▸ What the task requires
Return every line below exactly.

┌─ Exercise material

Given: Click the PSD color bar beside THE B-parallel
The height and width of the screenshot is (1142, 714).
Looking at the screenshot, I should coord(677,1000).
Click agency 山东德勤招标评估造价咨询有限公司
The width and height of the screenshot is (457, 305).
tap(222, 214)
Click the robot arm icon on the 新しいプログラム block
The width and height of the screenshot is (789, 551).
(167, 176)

└─

▸ Completed task
Given: Click the PSD color bar beside THE B-parallel
The height and width of the screenshot is (1142, 714).
Looking at the screenshot, I should coord(677,1000).
Click agency 山东德勤招标评估造价咨询有限公司
The width and height of the screenshot is (457, 305).
tap(222, 214)
Click the robot arm icon on the 新しいプログラム block
The width and height of the screenshot is (789, 551).
(167, 176)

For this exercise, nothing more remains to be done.